Ocho sacerdotes comenzaron una huelga de hambre en enero, recibiendo el apoyo inesperado del arzobispo de Buenos Aires, cardenal Antonio Quarracino, y de un joven obispo auxiliar, luego conocido como Jorge Bergoglio. Finalmente, la autopista se construyó, pero sólo ocupando su traza.
Nuevas preocupaciones en el contexto actual
En la actualidad, miembros de la Iglesia católica y organizaciones como Techo muestran su preocupación por un nuevo intento de erradicación de las villas a nivel nacional. Esto se debe a un reciente proyecto de ley de “inviolabilidad de la propiedad privada”, impulsado por el ministro de Desregulación y Transformación del Estado, Federico Sturzenegger.
El proyecto eliminaría la suspensión de desalojos en todos los casos y aceleraría la restitución de viviendas y terrenos, estableciendo un juicio sumarísimo que permitiría expulsiones rápidas.
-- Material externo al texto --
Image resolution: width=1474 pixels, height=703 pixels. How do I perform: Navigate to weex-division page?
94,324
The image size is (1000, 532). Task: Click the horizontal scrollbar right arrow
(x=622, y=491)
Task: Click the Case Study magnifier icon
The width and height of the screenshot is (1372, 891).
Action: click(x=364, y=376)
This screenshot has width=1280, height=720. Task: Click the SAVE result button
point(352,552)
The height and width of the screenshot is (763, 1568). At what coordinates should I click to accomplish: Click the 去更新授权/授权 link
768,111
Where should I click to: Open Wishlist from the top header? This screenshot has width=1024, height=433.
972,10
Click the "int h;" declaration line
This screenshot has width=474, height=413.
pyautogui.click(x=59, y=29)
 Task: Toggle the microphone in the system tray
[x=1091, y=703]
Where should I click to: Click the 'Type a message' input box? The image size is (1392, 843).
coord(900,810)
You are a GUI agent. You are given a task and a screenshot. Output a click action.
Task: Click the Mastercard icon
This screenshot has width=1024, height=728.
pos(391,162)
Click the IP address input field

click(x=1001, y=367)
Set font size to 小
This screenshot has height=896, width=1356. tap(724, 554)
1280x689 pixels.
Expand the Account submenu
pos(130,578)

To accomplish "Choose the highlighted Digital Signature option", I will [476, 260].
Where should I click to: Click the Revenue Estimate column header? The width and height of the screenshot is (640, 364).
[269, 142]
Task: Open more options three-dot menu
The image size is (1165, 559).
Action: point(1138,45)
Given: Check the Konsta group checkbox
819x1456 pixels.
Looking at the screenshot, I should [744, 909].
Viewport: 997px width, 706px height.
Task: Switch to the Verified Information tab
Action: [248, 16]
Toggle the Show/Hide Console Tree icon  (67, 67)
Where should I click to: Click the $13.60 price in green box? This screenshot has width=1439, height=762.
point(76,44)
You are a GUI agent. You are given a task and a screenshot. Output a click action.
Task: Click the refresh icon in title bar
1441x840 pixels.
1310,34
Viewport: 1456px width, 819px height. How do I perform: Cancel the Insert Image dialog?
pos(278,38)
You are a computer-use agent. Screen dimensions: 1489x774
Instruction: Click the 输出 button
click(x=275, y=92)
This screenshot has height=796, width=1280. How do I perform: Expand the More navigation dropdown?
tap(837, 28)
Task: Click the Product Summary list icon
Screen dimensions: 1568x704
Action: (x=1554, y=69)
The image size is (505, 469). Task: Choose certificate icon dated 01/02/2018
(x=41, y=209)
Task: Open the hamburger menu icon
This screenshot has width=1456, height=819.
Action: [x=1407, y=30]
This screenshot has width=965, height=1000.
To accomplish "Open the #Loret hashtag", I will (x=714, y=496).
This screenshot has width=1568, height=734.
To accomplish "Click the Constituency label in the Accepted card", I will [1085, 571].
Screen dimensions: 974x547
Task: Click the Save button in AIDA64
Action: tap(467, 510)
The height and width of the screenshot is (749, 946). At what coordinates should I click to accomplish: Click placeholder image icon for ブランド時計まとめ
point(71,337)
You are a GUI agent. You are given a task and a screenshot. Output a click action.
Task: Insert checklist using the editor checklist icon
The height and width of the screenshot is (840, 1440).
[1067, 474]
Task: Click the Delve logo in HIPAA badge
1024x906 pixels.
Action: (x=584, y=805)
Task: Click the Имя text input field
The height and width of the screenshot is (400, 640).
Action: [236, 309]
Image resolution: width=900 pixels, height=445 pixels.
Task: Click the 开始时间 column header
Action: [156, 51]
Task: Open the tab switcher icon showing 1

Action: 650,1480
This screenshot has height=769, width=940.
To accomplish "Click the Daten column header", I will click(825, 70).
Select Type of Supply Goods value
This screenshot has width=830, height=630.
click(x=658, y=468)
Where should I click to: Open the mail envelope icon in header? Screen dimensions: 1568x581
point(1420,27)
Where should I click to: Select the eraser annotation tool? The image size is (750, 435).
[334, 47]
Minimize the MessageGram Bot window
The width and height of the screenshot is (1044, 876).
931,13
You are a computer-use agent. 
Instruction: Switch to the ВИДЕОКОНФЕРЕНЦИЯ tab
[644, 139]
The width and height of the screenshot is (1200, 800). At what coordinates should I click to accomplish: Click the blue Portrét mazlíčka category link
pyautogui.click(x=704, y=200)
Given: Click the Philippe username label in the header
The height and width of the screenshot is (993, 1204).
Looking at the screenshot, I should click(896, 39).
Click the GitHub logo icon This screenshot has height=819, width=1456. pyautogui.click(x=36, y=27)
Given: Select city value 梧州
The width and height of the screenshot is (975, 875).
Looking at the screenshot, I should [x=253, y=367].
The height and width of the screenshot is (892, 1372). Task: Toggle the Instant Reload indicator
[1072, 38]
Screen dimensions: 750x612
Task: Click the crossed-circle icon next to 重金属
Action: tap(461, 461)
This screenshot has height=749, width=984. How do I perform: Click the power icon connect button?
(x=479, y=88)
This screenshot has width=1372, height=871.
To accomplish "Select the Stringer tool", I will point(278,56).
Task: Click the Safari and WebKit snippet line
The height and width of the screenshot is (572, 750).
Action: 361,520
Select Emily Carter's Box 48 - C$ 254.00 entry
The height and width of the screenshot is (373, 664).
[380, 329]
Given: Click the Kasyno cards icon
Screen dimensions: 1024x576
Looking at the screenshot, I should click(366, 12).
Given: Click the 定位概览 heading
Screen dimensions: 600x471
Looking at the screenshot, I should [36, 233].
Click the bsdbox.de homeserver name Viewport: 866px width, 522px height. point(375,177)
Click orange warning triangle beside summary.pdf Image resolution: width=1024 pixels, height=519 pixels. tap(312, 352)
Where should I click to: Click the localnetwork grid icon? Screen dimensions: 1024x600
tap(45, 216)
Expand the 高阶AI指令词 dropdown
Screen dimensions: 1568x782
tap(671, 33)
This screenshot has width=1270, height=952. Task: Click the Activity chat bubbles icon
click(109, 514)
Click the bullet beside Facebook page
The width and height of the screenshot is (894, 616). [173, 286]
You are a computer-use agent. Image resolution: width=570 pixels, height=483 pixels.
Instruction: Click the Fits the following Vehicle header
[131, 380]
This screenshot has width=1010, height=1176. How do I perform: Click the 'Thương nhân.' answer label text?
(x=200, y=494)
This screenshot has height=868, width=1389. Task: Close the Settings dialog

Esto modificaría el actual “Régimen de regularización dominical para la integración socio urbana”, establecido en 2018.
- La ley actual fue creada tras un censo que contabilizó 6.467 barrios populares y más de cinco millones de habitantes.
- Se enfatiza que la mayoría de estos asentamientos fueron formados hace más de 20 años.
Desde la Iglesia se advierte que no se trata de una usurpación reciente, sino de una problemática histórica relacionada con el acceso a la tierra y vivienda que merece una atención adecuada. Un informe interno subraya que la ley existente ha proporcionado 868.991 certificados de vivienda familiar y ha facilitado proyectos de integración urbanística.
El presidente de Cáritas Argentina, Gustavo Carrara, expresó ante el Senado que la ley vigente “no va contra la propiedad privada, sino a favor de que todos tengan su casa”. La preocupación se centra en el futuro de cinco millones de personas, en su mayoría menores, que podrían ser desalojados.
Concluyen que algo que traspasa gobiernos y que ha sido fundamental en la lucha contra la pobreza y la marginalidad se encuentra en riesgo de desaparecer. ¿Puede acaso repetirse la historia y volver a surgir la amenaza de las topadoras?